Charlotte and her family decided to add a rear extension to their Edwardian terraced home in Wimbledon to create more indoor space with added warmth and sound insulation. The use of Celcon Blocks has also facilitated the potential for building up one storey on the extension at a later date.
Futureproofed Kitchen Extension
Charlotte and her partner have always enjoyed living in their Edwardian terraced home in Wimbledon, although after spending lockdown with two young daughters, they realised they needed more indoor space. The couple decided to complete a rear extension to create more room. Built using H+H Celcon Blocks the extension has made the house noticeably warmer and improved the sound insulation.
The couple already had the planning approved so their contractor, the Westminster Building Company was able to start the job quickly. The whole process from point of contact to completion of the extension took just four months.
Charlotte comments, “We were amazed at how quickly the Celcon Blocks were installed after delivery – it was barely a week before the walls were up.

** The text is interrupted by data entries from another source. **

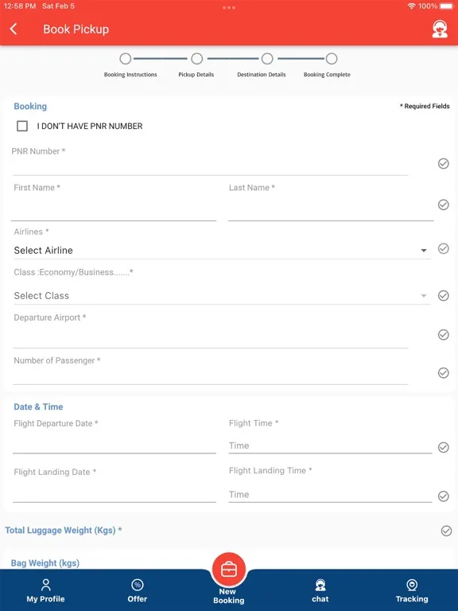458x611 pixels.
Task: Focus the Departure Airport input field
Action: click(210, 337)

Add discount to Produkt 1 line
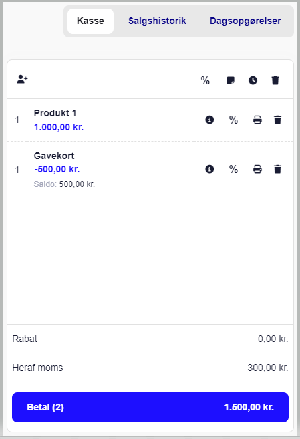click(x=233, y=120)
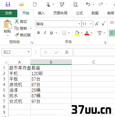Open the 文件 menu
The height and width of the screenshot is (117, 115).
tap(9, 13)
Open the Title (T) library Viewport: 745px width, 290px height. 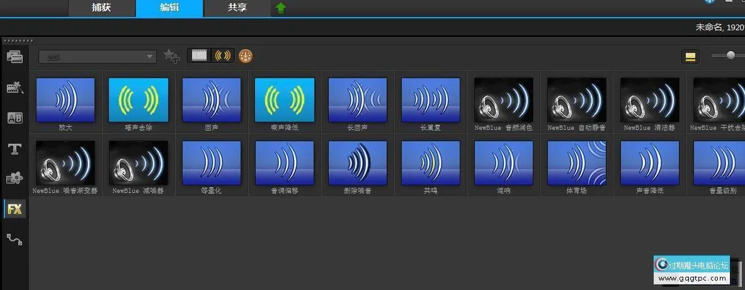(x=14, y=149)
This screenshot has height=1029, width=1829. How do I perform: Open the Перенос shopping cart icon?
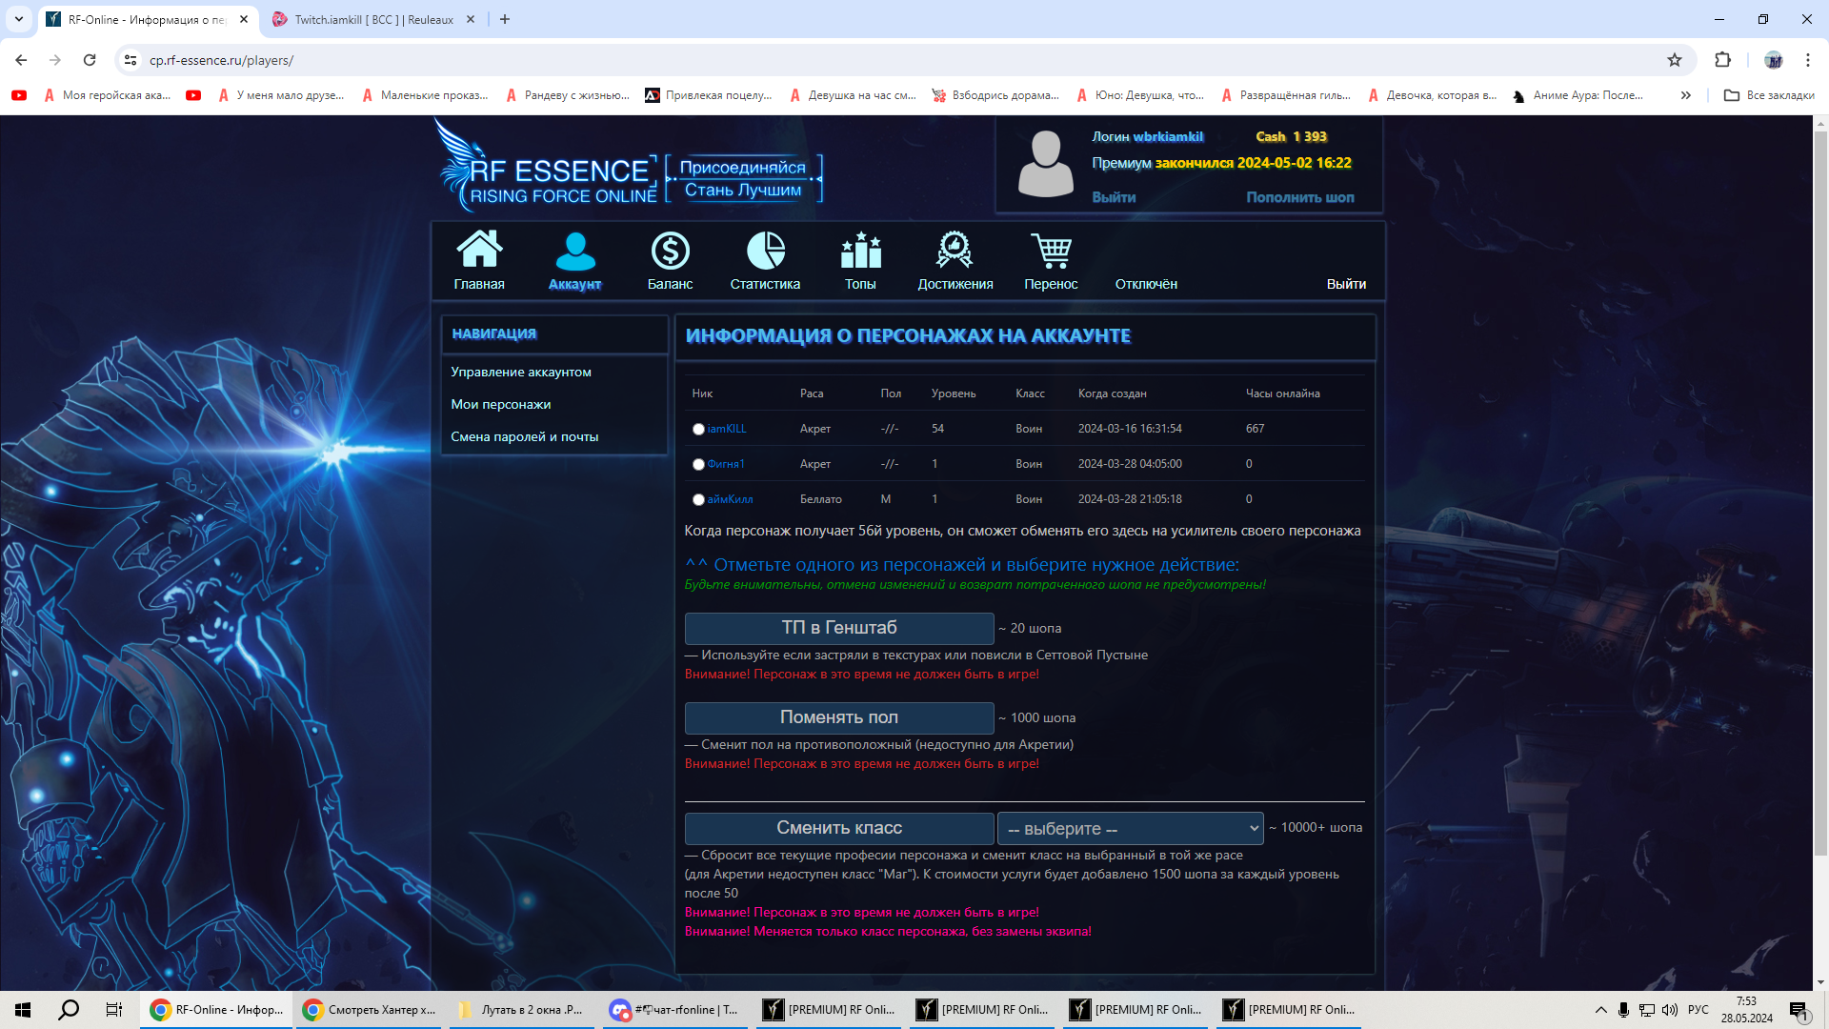(x=1051, y=251)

“As soon as the extension was completed there was an immediate feeling of greater warmth around the house. As it’s an Edwardian property, we used the opportunity to insulate as much as possible.”
Will Clark, Director of Westminster Building Company, explains why they used H+H aircrete, “H+H is a big name, so I didn’t give it a second thought when using their Celcon Blocks. I knew I was buying good quality building materials that are light to handle and easy to use.”

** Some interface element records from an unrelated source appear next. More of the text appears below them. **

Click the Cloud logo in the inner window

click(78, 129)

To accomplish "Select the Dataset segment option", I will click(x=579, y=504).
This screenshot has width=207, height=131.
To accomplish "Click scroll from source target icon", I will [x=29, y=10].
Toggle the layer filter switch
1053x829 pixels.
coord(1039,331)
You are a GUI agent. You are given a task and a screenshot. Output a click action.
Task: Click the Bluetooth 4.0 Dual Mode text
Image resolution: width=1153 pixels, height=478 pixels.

“Technically speaking this was a job that required some forethought, as the homeowner wanted the extension to be futureproofed for building up a storey. Also, one of the next door neighbours was planning for a rear extension to their home.
“This meant that we built a 300mm wall with two layers of 100mm Blocks with a 100mm cavity wall insulation using 7 newtons thermal Celcon Blocks on the inner skin. This was both to facilitate future upward building and to ensure that the neighbours plans weren’t mitigated.”